Self-Assembly of Chiral Plasmonic Nanostructures

• Published in: Advanced materials (Weinheim) Vol. 28; no. 47; pp. 10499 - 10507
• Main Authors: Lan, Xiang, Wang, Qiangbin
• Format: Journal Article
• Language: English
• Published: Germany Blackwell Publishing Ltd 01.12.2016
• Subjects: chirality; chiroptical effect; Coupling (molecular); DNA nanotechnology; Nanoparticles; Nanostructure; Optical activity; plasmonic nanostructures; Plasmonics; Self assembly; Strategy; Superstructures; self-assembly; DNA nanotechnology; chirality; plasmonic nanostructures; chiroptical effect
• ISSN: 0935-9648; 1521-4095
• DOI: 10.1002/adma.201600697

Plasmonic chiroptical effects have attracted significant attention for their widespread potential applications in negative‐refractive‐index materials, advanced light‐polarization filters, and ultrasensitive sensing devices, etc. As compared to top‐down fabrication methods, the bottom‐up self‐assembly strategy provides nanoscale resolution, parallel production, and isotropic optical response, and therefore plays an indispensable role in the fabrication of chiral plasmonic nanostructures. The optical properties of these chiral structures can be predicted based on the near‐field coupling of localized surface plasmons in structural components, which offers a route to tune or enhance optical activity by selecting building blocks and designing structural configurations. To date, three main types of chiral plasmonic nanostructures, i.e., chiral “plasmonic molecules”, chiral superstructures, and chiral‐molecule–metal hybrid complexes, are usually assembled, in which metal nanoparticles with various sizes, shapes, and compositions, and/or chiral molecules are employed as building blocks.

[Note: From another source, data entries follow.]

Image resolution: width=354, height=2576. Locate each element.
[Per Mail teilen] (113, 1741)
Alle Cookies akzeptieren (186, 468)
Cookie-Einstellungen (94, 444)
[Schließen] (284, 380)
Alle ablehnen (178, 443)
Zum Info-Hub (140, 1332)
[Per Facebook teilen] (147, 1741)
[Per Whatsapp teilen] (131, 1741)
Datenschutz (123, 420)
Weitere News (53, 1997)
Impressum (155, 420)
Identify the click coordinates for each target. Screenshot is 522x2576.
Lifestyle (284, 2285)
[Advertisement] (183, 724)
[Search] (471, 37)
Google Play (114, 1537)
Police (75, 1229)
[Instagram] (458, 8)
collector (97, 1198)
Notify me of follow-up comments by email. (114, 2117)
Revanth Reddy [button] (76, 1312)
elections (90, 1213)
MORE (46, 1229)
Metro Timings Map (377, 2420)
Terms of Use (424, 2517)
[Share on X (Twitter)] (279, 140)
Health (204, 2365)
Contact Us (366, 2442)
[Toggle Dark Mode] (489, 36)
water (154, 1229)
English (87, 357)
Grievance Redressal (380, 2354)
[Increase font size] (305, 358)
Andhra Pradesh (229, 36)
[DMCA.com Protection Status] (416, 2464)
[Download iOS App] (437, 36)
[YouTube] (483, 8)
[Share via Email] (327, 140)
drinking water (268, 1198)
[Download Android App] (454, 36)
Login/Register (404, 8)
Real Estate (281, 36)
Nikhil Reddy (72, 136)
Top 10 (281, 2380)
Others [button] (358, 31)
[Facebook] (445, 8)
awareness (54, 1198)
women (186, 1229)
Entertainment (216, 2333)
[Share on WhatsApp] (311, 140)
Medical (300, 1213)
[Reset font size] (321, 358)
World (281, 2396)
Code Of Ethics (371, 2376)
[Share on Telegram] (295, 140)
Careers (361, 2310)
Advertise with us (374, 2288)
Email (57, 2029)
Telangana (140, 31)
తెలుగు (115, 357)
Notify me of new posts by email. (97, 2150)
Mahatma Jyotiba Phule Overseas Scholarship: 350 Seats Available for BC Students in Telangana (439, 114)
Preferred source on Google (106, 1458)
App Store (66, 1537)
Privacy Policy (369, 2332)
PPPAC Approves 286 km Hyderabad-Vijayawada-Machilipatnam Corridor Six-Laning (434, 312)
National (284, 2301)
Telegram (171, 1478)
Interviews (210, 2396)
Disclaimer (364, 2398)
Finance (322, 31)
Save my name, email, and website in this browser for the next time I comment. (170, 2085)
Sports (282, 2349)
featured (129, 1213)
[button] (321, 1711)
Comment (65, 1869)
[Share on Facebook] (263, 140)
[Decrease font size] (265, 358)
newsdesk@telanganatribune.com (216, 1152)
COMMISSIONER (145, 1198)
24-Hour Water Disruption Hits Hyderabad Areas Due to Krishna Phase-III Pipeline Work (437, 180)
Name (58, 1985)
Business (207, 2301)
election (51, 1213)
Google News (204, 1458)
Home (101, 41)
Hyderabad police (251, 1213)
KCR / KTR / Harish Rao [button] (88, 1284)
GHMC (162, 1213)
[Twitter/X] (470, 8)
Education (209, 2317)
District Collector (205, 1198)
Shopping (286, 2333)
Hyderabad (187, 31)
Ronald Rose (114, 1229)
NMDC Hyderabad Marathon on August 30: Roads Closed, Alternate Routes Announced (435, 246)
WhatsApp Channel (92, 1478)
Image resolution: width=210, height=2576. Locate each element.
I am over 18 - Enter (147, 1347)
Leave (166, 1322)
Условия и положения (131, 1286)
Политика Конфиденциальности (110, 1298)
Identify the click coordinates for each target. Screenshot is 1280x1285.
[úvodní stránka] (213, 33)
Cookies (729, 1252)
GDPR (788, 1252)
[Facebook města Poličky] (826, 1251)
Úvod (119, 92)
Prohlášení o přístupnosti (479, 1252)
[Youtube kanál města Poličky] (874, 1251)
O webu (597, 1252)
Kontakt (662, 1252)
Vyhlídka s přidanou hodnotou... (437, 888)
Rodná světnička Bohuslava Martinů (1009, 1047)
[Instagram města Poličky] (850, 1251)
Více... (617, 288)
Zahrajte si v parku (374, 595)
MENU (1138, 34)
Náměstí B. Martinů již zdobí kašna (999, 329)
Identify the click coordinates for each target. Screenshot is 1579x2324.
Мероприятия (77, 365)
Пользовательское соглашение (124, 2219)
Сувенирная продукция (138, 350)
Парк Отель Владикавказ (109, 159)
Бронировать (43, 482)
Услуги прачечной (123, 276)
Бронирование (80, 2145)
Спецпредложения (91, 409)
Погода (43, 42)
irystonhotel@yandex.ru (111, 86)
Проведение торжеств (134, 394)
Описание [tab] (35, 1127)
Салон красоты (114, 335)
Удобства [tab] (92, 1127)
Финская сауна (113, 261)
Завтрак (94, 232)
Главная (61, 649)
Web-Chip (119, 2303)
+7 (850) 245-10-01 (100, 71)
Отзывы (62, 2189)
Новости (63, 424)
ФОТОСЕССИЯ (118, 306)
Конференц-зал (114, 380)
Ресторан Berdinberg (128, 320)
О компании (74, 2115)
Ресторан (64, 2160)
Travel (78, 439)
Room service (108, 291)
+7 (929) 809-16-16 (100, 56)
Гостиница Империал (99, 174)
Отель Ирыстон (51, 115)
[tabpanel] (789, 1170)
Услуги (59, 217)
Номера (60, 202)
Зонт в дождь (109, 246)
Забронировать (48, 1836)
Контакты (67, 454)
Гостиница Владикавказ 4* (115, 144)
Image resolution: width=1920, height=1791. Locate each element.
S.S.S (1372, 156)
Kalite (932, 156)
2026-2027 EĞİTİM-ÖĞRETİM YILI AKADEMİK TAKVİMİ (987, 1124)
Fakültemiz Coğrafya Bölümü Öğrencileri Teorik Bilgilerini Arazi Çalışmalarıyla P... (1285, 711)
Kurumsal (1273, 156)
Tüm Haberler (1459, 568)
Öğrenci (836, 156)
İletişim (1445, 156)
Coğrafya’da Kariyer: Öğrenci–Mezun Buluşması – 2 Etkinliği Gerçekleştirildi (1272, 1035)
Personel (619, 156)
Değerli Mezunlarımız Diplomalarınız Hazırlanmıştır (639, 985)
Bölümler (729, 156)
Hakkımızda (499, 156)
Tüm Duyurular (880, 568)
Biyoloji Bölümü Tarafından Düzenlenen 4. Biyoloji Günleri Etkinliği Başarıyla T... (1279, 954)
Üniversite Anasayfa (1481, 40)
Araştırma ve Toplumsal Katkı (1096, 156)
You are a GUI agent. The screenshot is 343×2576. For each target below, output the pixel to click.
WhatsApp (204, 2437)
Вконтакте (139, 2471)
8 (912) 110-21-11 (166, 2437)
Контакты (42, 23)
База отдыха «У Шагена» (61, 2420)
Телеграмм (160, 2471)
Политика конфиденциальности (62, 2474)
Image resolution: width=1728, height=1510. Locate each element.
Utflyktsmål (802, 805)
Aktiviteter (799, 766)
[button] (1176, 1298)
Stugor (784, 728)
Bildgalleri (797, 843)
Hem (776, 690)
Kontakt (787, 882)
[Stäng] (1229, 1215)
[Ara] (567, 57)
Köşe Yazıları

Here, recent achievements in the self‐assembly of chiral plasmonic nanostructures are highlighted and perspectives on the future directions of chiral plasmonics integrated with bottom‐up self‐assembly are presented, showing three typical examples, including chiral plasmonic switches, chiral nanoparticles, and chiral metamaterials. A large variety of chiral plasmonic nanostructures can be achieved with bottom‐up self‐assembly methods, including DNA‐, peptide‐, and cellulose‐nanocrystal‐directed chiral arrangement of nanoparticles. Self‐assembled chiral plasmonic nanostructures exhibit novel optical activity in the visible wavelength region, and pave the way for the progress of chiral plasmonics.